Die letzten 17 (?) km sind auch irgendwie verwischt – bergauf und bergab, irgendwann in San Paio einen Kaffee getrunken. Beim Gehen immer wieder der Gedanke, dass du heute dein Ziel erreichst.
Die letzten Kilometer ziehen sich, wie immer. Ich kann es kaum erwarten, endlich auf dem Monte do Gozo, dem  Berg der Freude zu stehen und wie Millionen Pilger vor mir das erste Mal auf Santiago zu schauen.
Aber es kommt immer wieder noch eine Kurve und es geht noch ein kleines Stück weiter. Dann endlich gehen wir durch das Dorf und kommen zu dem kleinen Hügel, auf dem das Denkmal steht. Gitti als die Fittere von uns beiden stürmt gleich hinauf. Ich schmeiß erst mal den Rucksack und krall mir die Kamera. Und dann kann auch ich den so heiß ersehnten ersten Blick auf die Stadt werfen. Also, würde ich können, wenn da nicht ein paar Bäume im Weg wären. Man sieht schon ein paar Häuser, und da alle sagen, dort liegt Santiago, sehen wir es halt auch.
Aber wir wissen, dass es bis dahin noch 5 Kilometer zu gehen sind. Also beschließen wir, nur eine kurze Rast zu machen. Auf einmal kommen die beiden älteren Damen, die wir schon vor ein paar Tagen in Begleitung ihres „guides“ gesehen haben. Sie sind allein. Wir begrüßen uns herzlich, obwohl wir ja eigentlich noch keine fünf Worte mit ihnen gewechselt haben. Aber das ist auch eines der Caminowunder (sag ich mal): man sieht sich ein paar Mal, grüßt oft nur im Vorbeigehen, aber wenn man sich dann wieder trifft ist eine Verbundenheit da, die es nur auf dem Camino gibt. Zumindest ist mir so was vorher noch nie passiert. Nein, nein, das ist schon ein Zeichen des Caminos, er verbindet. Verbindet auf eine ganz eigene Weise. So auch die beiden Damen mit ihrem Begleiter. Sie erzählten uns nämlich, dass er ein Weggefährte gewesen sei, der eine Woche einfach mit ihnen mitgegangen sei. Sie selber machen eine organisierte Pilgerreise. Die Etappenziele sind vorgegeben und das Hotel für den Abend ist reserviert. Sie seien beide schon weit über die 60 und es wäre für sie die einfachere Art zu pilgern. Warum nicht? Jeder soll auf seine Art und Weise den Camino gehen. Es gibt nicht nur „einen“ Camino, es gibt hunderttausende Caminos.
Wir wünschen ihnen ein letztes Mal „Buen camino“, dann schultern wir unsere Rucksäcke. Fünf scheinbar nie enden wollende Kilometer laufen wir auf die Stadt zu. Bei der Ortstafel nehmen wir uns an den Händen und machen miteinander die ersten Schritte nach Santiago hinein. Und es kommen noch einmal ein paar Kilometer dazu, zumindest kommt es uns so vor. Wir sehen äußerst selten gelbe Pfeile oder Muscheln und nur ein paar markante Punkte, die wir aus unserem Adi herauslesen, beweisen uns, dass wir doch auf dem richtigen Weg sind.
Dann stehen wir plötzlich auf einen großen Platz, vor uns eine große Kirche – und wir realisieren es im ersten Moment gar nicht – wir sind am Ziel. Wir stehen vor der Kathedrale von Santiago de Compostela.

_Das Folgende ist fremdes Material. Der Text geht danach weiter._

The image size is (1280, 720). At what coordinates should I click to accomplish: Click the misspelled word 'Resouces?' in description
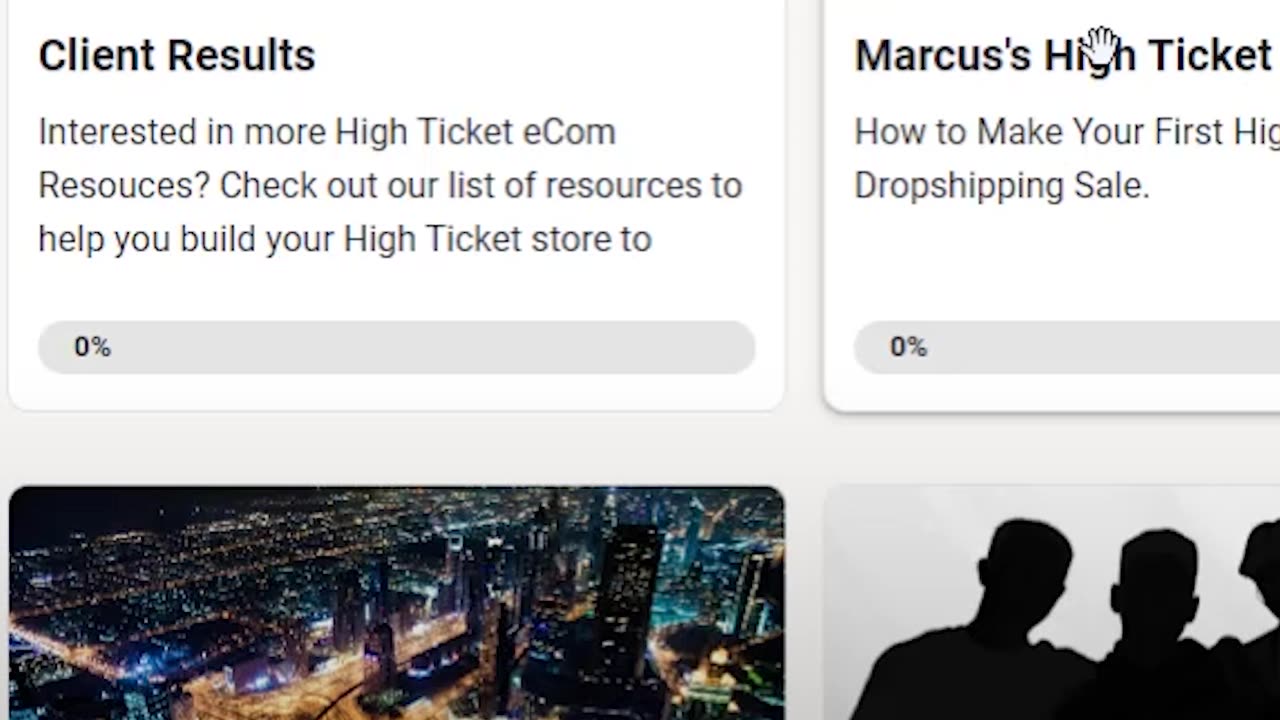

Wir setzen uns erst einmal auf eine Steinbank, zu aufgewühlt sind wir. Die Tränen rollen uns über das Gesicht und wir umarmen uns. Dann gehe ich in die Kathedrale. Pilger aus aller Herren Länder sitzen hier und danken für den glücklichen Ausgang ihrer Pilgerfahrt, suchen Momente der Ruhe und Besinnung, begrüßen Mitpilger.
Daniel ist auch schon da und wir fallen uns in die Arme. Dann setz ich mich ein wenig in eine Bank und lass meinen Gedanken freien Lauf.
Schließlich kommt auch Gitti in die Kathedrale und eine ganze Weile sitzen wir einfach nur da.
Dann wird es Zeit, ein Zimmer zu suchen. Die Pilgerherberge liegt am Stadtrand und wir haben keine Lust, noch mal zurück zu gehen. Die Suche gestaltet sich schwierig, weil die Hostals in der Nähe der Kathedrale schon alle ausgebucht sind. Aber wir finden doch noch ein Hotel in einer kleinen Seitengasse. Schnell geduscht und einen Kaffe getrunken. Es treibt uns wieder zur Kathedrale. Auf dem Weg dorthin treffen wir den deutschen Radfahrer aus Azofra, in der Kathedrale dann die beiden Mädls aus der Steiermark. Birgit, mit der wir in Sarría und Portomarín zusammen waren, läuft uns auch über den Weg. Groß ist die Freude über das Wiedersehen.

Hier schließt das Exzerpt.